---- Dataset entries

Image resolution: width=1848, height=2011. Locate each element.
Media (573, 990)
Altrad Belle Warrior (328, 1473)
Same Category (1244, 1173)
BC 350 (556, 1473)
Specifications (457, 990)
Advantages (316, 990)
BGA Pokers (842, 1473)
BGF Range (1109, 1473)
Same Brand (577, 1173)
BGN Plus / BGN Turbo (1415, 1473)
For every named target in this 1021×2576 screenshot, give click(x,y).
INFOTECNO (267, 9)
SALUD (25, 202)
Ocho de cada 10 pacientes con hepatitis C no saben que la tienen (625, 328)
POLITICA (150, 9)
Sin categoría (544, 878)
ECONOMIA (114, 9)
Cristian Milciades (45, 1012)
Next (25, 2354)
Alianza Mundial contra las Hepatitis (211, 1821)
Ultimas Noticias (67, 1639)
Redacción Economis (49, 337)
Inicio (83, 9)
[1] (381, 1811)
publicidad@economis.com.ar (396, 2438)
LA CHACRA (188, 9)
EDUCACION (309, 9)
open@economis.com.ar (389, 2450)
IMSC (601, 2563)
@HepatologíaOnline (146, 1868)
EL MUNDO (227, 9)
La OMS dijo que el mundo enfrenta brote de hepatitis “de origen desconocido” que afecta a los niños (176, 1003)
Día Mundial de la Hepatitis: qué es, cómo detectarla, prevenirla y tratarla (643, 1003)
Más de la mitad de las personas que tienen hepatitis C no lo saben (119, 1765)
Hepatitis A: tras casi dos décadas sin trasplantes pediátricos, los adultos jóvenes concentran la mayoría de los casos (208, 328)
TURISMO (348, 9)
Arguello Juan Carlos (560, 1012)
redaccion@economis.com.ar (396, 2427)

--------

- Aim of the exercise:
All lines from the start of the entries through the line where "La OMS dijo" sits should be duplicated exactly, with nothing else in the output.

- Answer section:
Image resolution: width=1848, height=2011. Locate each element.
Media (573, 990)
Altrad Belle Warrior (328, 1473)
Same Category (1244, 1173)
BC 350 (556, 1473)
Specifications (457, 990)
Advantages (316, 990)
BGA Pokers (842, 1473)
BGF Range (1109, 1473)
Same Brand (577, 1173)
BGN Plus / BGN Turbo (1415, 1473)
For every named target in this 1021×2576 screenshot, give click(x,y).
INFOTECNO (267, 9)
SALUD (25, 202)
Ocho de cada 10 pacientes con hepatitis C no saben que la tienen (625, 328)
POLITICA (150, 9)
Sin categoría (544, 878)
ECONOMIA (114, 9)
Cristian Milciades (45, 1012)
Next (25, 2354)
Alianza Mundial contra las Hepatitis (211, 1821)
Ultimas Noticias (67, 1639)
Redacción Economis (49, 337)
Inicio (83, 9)
[1] (381, 1811)
publicidad@economis.com.ar (396, 2438)
LA CHACRA (188, 9)
EDUCACION (309, 9)
open@economis.com.ar (389, 2450)
IMSC (601, 2563)
@HepatologíaOnline (146, 1868)
EL MUNDO (227, 9)
La OMS dijo que el mundo enfrenta brote de hepatitis “de origen desconocido” que afecta a los niños (176, 1003)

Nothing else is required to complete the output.